== ИСХОДНЫЙ ТЕКСТ ==
%%
Происшедшие перемены, видимо, не случайны. Во многом они связаны с тем кристальным вниманием к проблемам личности, души, которое характеризует довольно широкую зрительскую аудиторию. Актерская тема Мягкова перестала быть для нее загадкой, и теперь переживания героев Мягкова находят сочувствие и отклик гораздо чаще. Его аудитория вступает в обратную связь с темой, активно воздействуя на формы ее реализации.
На этом пути у актера есть и обретения и потери.
...С Женей Лукашиным мы встречаемся в предновогодний день. Он — один из жителей многомиллионного современного города, панорама которого проходит перед нами в начале фильма. Он — «один из...» и потому, что в его типовой квартире, в его новогодней елке, поставленной в угол комнаты, да и в его невесте мы легко узнаем подобие десятков, сотен, тысяч таких же квартир, елок и невест. Впрочем, как вскоре выясняется, Лукашин как раз не стал еще «одним из...». Он лишь стремится к этому, старается вписаться в общий строй городской жизни. Но не может. Что-то внутри Лукашина противится его же собственным устремлениям, не позволяет ему слиться с тем жестко организованным и разделенным на правильные ручейки людским потоком, который показывают на экране авторы и в котором каждый мчится вроде бы по своему, а в сущности-то по типовому накатанному маршруту.
Делая предложение руки и сердца Гале — ведь надо когда-нибудь жениться, — Лукашин в то же время готов в любую секунду удрать от своей невесты. Недаром он рассказывает ей о том, как однажды уже удрал от невесты, и затем не без горечи добавляет: «От тебя не убежишь».
%%
== ДАННЫЕ ДЛЯ АНАЛИЗА ==
%%
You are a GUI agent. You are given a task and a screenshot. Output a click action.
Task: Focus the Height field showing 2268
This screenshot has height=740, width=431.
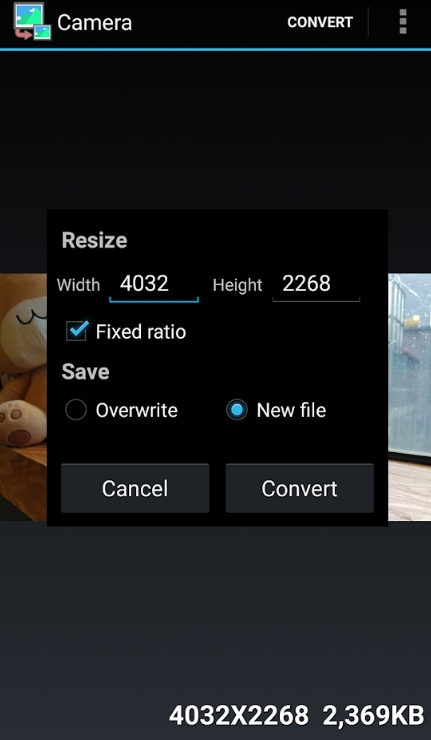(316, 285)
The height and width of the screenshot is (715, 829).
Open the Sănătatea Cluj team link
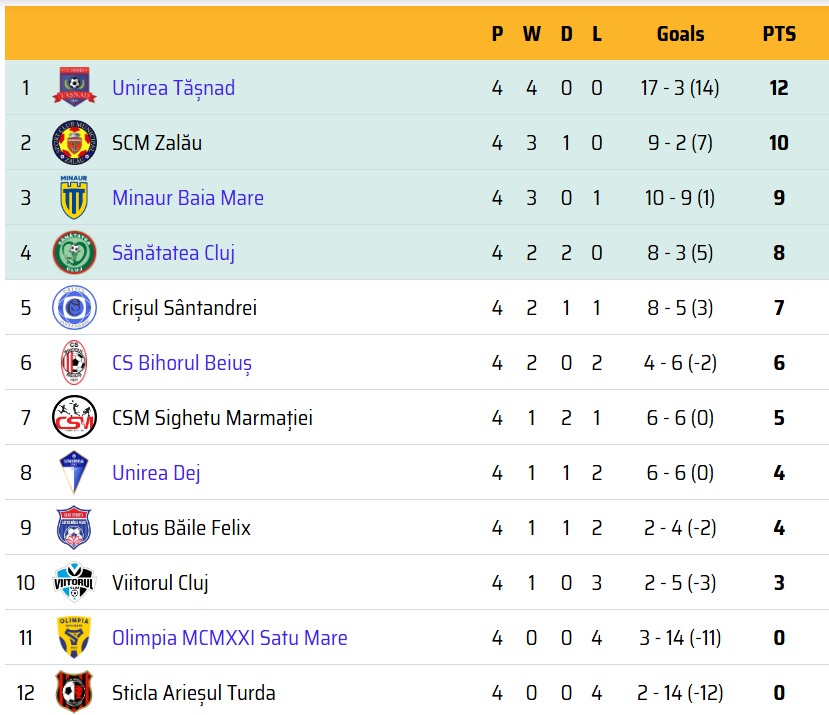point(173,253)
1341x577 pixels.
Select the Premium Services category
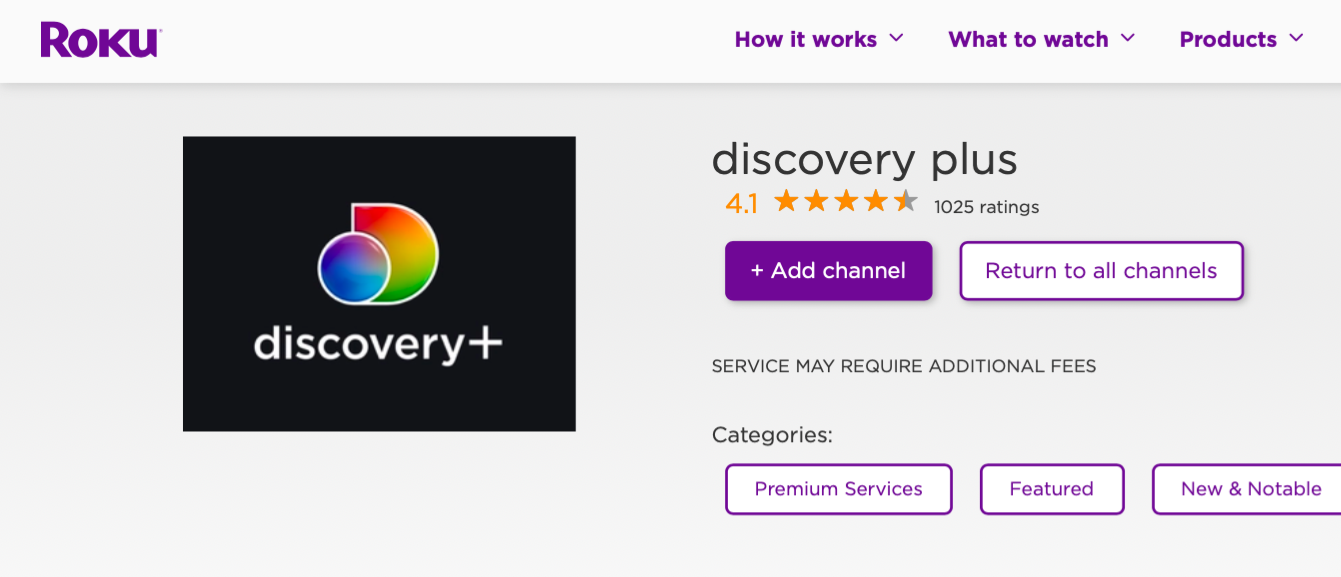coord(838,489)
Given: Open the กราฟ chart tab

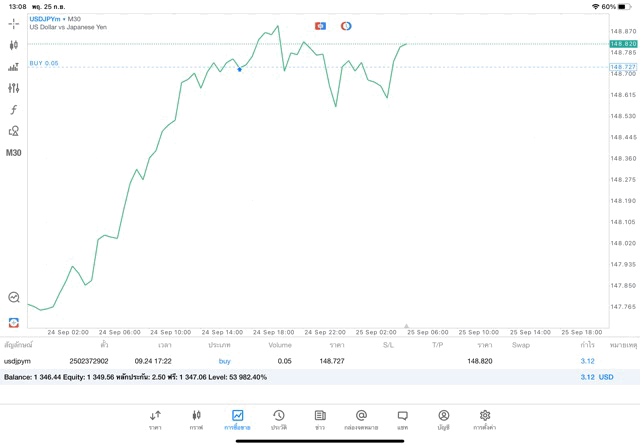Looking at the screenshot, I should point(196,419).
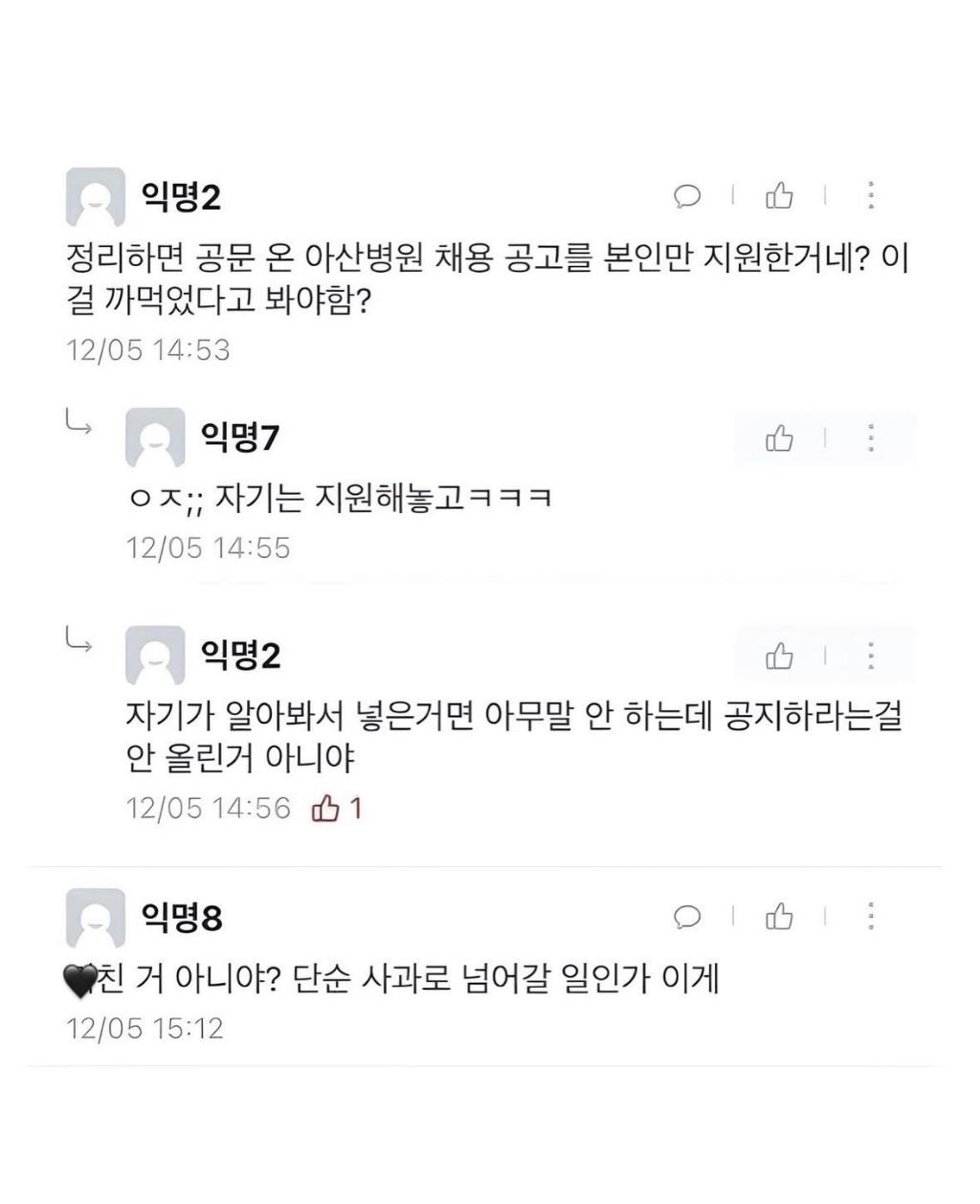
%%
%%
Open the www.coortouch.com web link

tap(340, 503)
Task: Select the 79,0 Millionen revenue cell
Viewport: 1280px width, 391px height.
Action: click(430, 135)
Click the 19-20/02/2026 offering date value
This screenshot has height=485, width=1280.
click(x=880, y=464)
%%
== УСЛОВИЯ ЗАДАНИЙ ==
1. Выпишите из текста об актерской теме Мягкова фрагмент от «Происшедшие перемены, видимо, не» до «формы ее реализации.».
2. Напишите продолжение текста об актерской теме Мягкова, начиная сразу после его последнего предложения.

== ОТВЕТЫ К ЗАДАНИЯМ ==
1.
Происшедшие перемены, видимо, не случайны. Во многом они связаны с тем кристальным вниманием к проблемам личности, души, которое характеризует довольно широкую зрительскую аудиторию. Актерская тема Мягкова перестала быть для нее загадкой, и теперь переживания героев Мягкова находят сочувствие и отклик гораздо чаще. Его аудитория вступает в обратную связь с темой, активно воздействуя на формы ее реализации.

2.
При этом не только в отношениях с Галей, которую Лукашин явно не любит, проявляется его неспособность включиться в общий ритм «типовой» жизни, принять столь привычные для окружающих условия существования. В общении с близкими и дорогими Лукашину друзьями детства он почти так же скован, зажат и опасливо неопределенен. В банном пару, с кружкой пива, за непринужденной товарищеской беседой Женя вроде бы со всеми на равных. Но ему, конечно, никогда не дотянуться до той общепринятой ироничности, которую укоренили в себе приятели, до той легкой и пустой игры в слова, которую они ведут с упоением. Во всем этом Женя полный дилетант.
Так на новом смысловом уровне в «Иронии судьбы» звучит знакомый по прежним работам Мягкова мотив «непроявленности». Лукашин Мягкова не способен примениться к устоявшимся стандартам современного городского быта, но иного выхода он для себя также не видит, не ищет. Вот и топчется на одном месте, переминается в нерешительности, оставаясь в странном для этого расчерченного «типового» мира положении человека ни то ни се. Эта-то странность и определяет жанровое своеобразие мягковской работы, картины в целом, делая историю недотепы Лукашина то наивно-трогательной, то обаятельно-смешной.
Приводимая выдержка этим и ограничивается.